+++ Extracted data

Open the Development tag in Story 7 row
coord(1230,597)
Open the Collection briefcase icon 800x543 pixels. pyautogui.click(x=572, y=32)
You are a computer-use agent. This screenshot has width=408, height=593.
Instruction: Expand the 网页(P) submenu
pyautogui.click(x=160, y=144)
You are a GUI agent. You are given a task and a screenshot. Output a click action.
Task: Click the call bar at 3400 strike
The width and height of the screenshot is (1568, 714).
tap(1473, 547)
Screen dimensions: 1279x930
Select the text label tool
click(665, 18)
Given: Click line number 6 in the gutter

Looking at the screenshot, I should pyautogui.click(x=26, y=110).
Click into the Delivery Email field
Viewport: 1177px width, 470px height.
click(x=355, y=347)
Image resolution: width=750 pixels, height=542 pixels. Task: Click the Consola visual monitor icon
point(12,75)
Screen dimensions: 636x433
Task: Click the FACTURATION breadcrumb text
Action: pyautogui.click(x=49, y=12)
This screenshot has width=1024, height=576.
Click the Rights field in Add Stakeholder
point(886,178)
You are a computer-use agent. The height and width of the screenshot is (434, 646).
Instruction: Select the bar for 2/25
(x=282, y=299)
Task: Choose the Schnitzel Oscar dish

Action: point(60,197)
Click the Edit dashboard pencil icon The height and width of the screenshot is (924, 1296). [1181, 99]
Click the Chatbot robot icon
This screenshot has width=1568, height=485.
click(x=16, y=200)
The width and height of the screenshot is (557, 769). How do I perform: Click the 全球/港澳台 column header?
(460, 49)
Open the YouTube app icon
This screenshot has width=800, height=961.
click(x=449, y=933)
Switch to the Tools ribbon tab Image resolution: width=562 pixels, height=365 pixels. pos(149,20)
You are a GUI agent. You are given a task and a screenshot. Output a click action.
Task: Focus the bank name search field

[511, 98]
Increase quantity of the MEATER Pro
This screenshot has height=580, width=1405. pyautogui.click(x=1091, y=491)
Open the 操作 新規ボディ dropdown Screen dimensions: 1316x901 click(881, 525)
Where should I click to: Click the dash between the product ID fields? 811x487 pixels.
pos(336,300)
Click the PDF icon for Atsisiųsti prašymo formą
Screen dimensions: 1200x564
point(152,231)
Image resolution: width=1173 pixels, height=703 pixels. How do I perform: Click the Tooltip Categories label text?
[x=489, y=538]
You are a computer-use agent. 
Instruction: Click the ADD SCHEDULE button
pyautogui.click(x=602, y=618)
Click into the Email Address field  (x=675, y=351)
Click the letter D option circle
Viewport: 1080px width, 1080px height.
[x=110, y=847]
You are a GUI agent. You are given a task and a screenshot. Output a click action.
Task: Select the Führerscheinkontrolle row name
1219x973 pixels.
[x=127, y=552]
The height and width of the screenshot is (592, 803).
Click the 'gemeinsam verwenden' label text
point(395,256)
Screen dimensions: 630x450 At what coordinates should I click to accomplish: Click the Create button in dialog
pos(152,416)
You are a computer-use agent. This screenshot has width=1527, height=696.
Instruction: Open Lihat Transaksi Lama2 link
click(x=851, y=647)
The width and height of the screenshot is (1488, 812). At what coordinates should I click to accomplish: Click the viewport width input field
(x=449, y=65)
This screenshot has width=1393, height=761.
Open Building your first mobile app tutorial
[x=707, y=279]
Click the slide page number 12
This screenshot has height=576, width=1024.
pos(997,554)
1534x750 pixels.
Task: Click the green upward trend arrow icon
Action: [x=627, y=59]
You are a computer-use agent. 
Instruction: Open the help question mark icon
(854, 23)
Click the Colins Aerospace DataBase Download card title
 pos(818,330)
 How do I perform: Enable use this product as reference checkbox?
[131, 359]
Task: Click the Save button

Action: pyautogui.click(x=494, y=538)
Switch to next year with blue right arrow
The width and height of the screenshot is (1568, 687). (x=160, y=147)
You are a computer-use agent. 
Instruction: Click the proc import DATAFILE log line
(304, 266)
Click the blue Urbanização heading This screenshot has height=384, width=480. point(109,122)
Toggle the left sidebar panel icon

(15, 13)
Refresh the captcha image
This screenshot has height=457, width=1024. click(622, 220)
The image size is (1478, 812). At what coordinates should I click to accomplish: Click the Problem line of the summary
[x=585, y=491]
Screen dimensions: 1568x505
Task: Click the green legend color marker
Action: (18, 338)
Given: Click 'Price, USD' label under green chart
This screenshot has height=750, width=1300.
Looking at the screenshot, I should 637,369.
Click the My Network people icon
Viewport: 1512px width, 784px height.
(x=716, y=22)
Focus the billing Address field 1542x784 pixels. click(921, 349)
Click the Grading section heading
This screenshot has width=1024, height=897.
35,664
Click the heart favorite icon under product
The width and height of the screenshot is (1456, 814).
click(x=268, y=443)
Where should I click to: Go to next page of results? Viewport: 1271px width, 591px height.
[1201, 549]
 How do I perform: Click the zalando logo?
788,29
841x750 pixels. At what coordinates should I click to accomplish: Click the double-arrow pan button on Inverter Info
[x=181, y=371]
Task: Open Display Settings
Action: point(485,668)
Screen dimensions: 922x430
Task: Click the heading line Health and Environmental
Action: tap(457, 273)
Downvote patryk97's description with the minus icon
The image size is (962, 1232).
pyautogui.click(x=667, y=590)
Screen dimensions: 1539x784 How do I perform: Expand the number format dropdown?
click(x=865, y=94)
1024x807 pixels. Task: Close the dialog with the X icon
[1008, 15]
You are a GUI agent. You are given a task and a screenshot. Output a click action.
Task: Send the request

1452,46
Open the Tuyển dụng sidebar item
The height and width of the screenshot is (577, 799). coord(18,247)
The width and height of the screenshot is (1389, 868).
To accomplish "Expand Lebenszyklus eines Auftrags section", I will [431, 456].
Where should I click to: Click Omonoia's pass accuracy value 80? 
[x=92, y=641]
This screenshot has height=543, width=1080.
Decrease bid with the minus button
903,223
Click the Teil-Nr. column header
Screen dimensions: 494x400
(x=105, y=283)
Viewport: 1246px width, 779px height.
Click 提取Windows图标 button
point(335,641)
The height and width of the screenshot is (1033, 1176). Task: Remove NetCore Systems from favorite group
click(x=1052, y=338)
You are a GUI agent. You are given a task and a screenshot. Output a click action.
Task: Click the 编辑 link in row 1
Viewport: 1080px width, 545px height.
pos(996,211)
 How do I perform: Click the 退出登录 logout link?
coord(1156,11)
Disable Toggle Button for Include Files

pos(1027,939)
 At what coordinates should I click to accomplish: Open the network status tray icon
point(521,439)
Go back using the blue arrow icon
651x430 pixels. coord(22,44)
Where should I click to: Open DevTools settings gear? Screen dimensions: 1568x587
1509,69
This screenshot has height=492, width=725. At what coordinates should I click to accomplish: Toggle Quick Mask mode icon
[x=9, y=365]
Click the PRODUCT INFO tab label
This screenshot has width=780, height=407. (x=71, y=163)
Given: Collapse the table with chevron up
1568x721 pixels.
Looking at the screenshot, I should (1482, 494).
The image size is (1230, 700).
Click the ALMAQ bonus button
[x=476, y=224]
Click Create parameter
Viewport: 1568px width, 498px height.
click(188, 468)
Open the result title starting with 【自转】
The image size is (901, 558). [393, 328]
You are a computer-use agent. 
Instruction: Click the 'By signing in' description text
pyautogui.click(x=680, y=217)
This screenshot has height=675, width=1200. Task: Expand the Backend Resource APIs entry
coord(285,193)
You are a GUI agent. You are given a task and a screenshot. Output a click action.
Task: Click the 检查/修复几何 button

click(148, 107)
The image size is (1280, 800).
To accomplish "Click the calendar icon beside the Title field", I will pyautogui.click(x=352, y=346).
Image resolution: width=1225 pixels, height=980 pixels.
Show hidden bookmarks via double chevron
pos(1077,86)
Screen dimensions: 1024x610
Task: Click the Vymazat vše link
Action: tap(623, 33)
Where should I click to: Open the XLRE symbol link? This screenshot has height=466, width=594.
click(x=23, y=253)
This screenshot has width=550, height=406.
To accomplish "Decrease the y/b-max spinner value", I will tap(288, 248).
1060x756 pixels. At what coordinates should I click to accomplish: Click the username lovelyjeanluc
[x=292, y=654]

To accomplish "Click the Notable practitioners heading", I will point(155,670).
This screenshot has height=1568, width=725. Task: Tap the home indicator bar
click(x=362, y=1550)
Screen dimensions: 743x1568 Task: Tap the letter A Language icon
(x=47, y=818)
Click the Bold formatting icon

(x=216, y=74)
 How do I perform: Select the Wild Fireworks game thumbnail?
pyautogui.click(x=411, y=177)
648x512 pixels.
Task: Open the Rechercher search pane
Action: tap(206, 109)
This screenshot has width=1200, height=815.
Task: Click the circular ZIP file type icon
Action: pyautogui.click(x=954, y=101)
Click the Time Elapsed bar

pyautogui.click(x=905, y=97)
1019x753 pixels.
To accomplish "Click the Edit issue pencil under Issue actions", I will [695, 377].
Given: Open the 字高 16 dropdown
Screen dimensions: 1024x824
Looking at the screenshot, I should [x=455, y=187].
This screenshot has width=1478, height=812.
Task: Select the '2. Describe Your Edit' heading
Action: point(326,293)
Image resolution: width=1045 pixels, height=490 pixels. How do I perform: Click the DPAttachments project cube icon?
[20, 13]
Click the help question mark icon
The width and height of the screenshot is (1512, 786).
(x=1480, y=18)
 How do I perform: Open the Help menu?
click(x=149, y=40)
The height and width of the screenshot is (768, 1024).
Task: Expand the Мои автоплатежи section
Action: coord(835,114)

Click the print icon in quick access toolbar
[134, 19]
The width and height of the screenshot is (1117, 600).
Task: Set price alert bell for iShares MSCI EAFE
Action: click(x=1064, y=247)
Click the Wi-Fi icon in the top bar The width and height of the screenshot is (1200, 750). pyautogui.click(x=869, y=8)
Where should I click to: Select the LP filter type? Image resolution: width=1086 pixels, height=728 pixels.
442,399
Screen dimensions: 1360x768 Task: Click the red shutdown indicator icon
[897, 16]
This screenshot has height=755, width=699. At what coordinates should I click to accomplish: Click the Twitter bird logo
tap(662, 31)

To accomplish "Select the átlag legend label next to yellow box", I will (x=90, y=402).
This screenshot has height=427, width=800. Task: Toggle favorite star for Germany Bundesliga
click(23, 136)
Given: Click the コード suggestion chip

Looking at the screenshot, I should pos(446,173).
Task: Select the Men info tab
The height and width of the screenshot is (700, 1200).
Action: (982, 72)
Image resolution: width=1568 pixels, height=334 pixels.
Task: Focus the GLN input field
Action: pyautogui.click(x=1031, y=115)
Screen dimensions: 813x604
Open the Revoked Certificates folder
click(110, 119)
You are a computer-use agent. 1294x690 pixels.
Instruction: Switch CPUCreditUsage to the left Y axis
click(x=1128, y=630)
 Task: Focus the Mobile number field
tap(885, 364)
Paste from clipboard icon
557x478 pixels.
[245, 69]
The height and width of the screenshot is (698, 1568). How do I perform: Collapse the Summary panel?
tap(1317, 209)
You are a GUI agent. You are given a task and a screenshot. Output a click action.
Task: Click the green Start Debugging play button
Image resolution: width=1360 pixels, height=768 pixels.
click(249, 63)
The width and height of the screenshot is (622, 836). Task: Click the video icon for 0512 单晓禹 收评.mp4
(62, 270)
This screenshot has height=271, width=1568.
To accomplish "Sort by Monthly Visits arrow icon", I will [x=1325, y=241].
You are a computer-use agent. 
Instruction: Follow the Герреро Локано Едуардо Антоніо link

++++++

Using the records above, say how many lines contain the string "pencil"; offer no other text.

Answer box -
2